(Records provided)

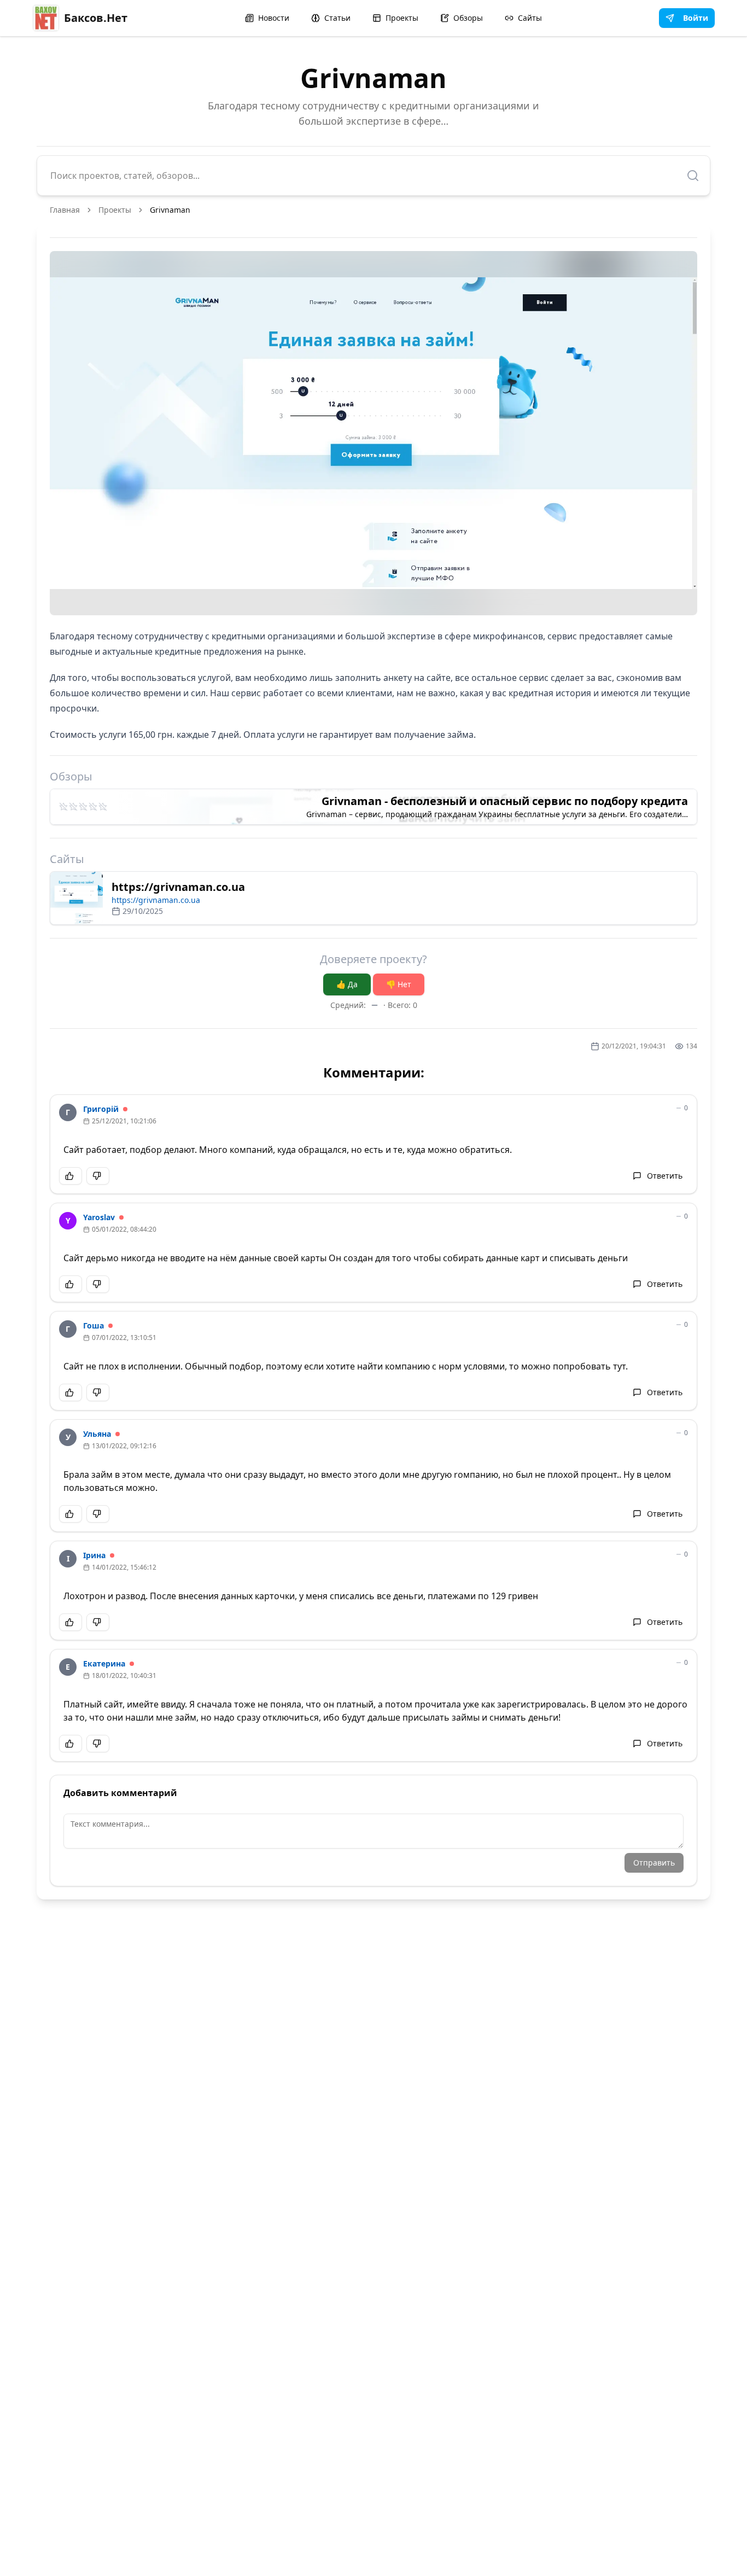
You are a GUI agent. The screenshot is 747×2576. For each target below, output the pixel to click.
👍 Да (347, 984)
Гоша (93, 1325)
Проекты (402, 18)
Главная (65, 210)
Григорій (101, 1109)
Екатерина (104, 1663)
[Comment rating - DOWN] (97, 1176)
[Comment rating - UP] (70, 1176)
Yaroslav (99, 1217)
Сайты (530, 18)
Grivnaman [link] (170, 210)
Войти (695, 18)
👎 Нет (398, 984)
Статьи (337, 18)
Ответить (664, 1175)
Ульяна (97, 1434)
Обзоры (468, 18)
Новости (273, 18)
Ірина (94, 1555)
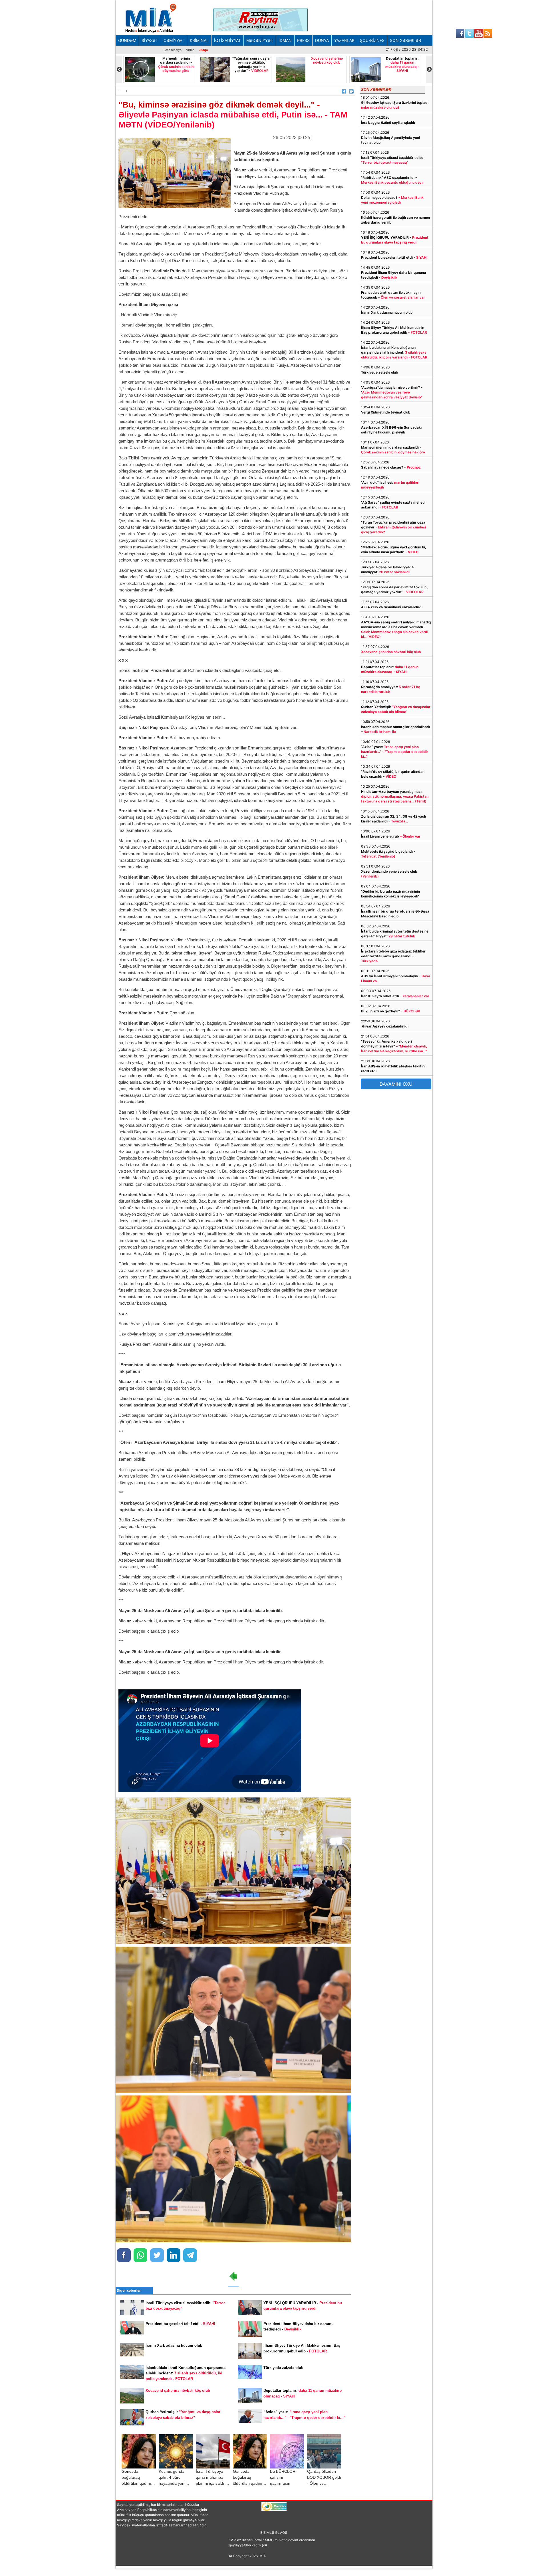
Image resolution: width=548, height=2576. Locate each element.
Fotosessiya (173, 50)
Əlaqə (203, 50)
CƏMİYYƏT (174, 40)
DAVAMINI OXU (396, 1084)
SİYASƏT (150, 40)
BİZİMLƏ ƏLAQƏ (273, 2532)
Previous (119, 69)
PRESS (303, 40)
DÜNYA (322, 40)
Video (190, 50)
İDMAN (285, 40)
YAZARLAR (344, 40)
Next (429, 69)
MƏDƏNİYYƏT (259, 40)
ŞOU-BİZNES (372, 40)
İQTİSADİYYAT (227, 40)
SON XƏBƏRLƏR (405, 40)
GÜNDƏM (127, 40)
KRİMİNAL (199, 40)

(End Records provided)

Exercise prompt
For this exercise, return the data above exactly and leave every picture out.

Response
You are a GUI agent. The screenshot is 747×2576. For each target below, output the pixel to click.
👍 Да (347, 984)
Гоша (93, 1325)
Проекты (402, 18)
Главная (65, 210)
Григорій (101, 1109)
Екатерина (104, 1663)
[Comment rating - DOWN] (97, 1176)
[Comment rating - UP] (70, 1176)
Yaroslav (99, 1217)
Сайты (530, 18)
Grivnaman [link] (170, 210)
Войти (695, 18)
👎 Нет (398, 984)
Статьи (337, 18)
Ответить (664, 1175)
Ульяна (97, 1434)
Обзоры (468, 18)
Новости (273, 18)
Ірина (94, 1555)
Image resolution: width=548, height=2576. Locate each element.
Fotosessiya (173, 50)
Əlaqə (203, 50)
CƏMİYYƏT (174, 40)
DAVAMINI OXU (396, 1084)
SİYASƏT (150, 40)
BİZİMLƏ ƏLAQƏ (273, 2532)
Previous (119, 69)
PRESS (303, 40)
DÜNYA (322, 40)
Video (190, 50)
İDMAN (285, 40)
YAZARLAR (344, 40)
Next (429, 69)
MƏDƏNİYYƏT (259, 40)
ŞOU-BİZNES (372, 40)
İQTİSADİYYAT (227, 40)
SON XƏBƏRLƏR (405, 40)
GÜNDƏM (127, 40)
KRİMİNAL (199, 40)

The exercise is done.